Los que prueban y adoptan muchas de las startups cuando todavía están en fase de experimentación suelen ser los jóvenes. Para ellos la vida entera es nueva, con lo cual no están atados a los sistemas del pasado. Tienen además una concepción cultural que recuerda el movimiento punk de los años 70: “No hay futuro, rompan todo”. La idea, como era la del punk, no es quedarse sin futuro, sino diseñar uno nuevo. Siempre la juventud se rebeló contra los mandatos de las generaciones anteriores, pero en este caso su rebeldía, intrínseca a la edad, coincide con un cambio de época que se asemeja a lo que sucedió a comienzos del siglo XX. Se sienten parte de los hacedores de un mundo nuevo. Por eso, los jóvenes que apenas cruzan los 20 años suelen verse a sí mismos como “llegando tarde”. Su vida es una carrera contra el tiempo. Todo es más rápido en la fluidez digital.
En la actual era de la humanidad ampliada, física y digital a la vez, hay dos grandes fuerzas que moldean el estilo de vida contemporáneo: el consumo –desde los años 50, potenciado a partir de la globalización de los años 80– y la tecnología –desde los 80, lanzada al infinito en los 2000–. Se retroalimentan mutuamente.
La transparencia digital exhibe todo lo que hay, exacerbando la tentación hasta generar una hipertrofia del deseo: todos quieren todo. Pero, claro está, la propia ley del deseo, que conlleva la insatisfacción como motor, hace que no todos puedan todo. Y eso genera frustración y malestar. El fenómeno es global.
Pero en una sociedad arquetípicamente de clase media como la Argentina, donde la movilidad social ascendente es uno de sus mitos fundantes, el fenómeno se agudiza. Mucho más cuando se conjuga con una violenta pérdida de poder adquisitivo: el salario promedio pasó de 1800 dólares blue en 2017 a 400 dólares blue en la actualidad, según los cálculos del economista Fernando Marull.
Internet y las redes sociales construyeron una vidriera infinita de un mundo que a la mayoría de los argentinos les quedó demasiado lejos, por no decir directamente imposible. Algo particularmente frustrante para los jóvenes, nacidos y criados entre likes, stories, memes, fast fashion y low cost.
Reseat político
El sistema estaba particularmente vulnerable. Visto así era lógico que viniera una startup y lo hackeara.
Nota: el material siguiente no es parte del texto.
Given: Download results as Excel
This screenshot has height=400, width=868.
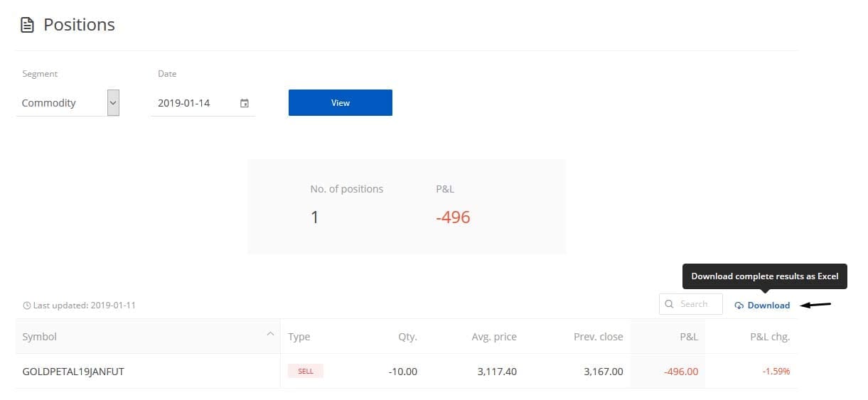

Y que fueran los jóvenes los primeros que adhirieran a ella para luego persuadir a los adultos de que habían encontrado algo que podría funcionar.
Nada ni nadie pudo frenar esa ola, porque eran los usuarios los que estaban buscando desesperadamente un cambio, un modo diferente de hacer las cosas guiados por el deseo de dejar atrás un largo ciclo de decepción y frustraciones crónicas. “Esto así no va más” y “tenemos que dar vuelta la página” fueron dos de las citas recurrentes en nuestros estudios cualitativos del humor social desde finales del año 2020. “La Argentina me duele”, la frase síntesis que bien podría identificarse con eso que Hegel llamó el zeitgeist o signo de los tiempos. La corriente subterránea que explica la vibración de una época.
Siendo así, convendría repensar el modelo de pensamiento, el enfoque de análisis y la toma de decisiones para adaptarlo al vértigo de lo nuevo. No podemos operar con categorías del mundo analógico cuando irrumpen las fuerzas del mundo digital.
Como en tantas otras industrias, ahora es el sistema del poder el que acaba de sufrir una disrupción. Fue la sociedad la que decidió correr el riesgo de apretar la tecla reset. Habrá que ver, cuando vuelva a encenderse la computadora, de qué está hecho y cómo funciona el nuevo sistema que deberemos aprender a leer y manejar. Será mejor hacerlo rápido.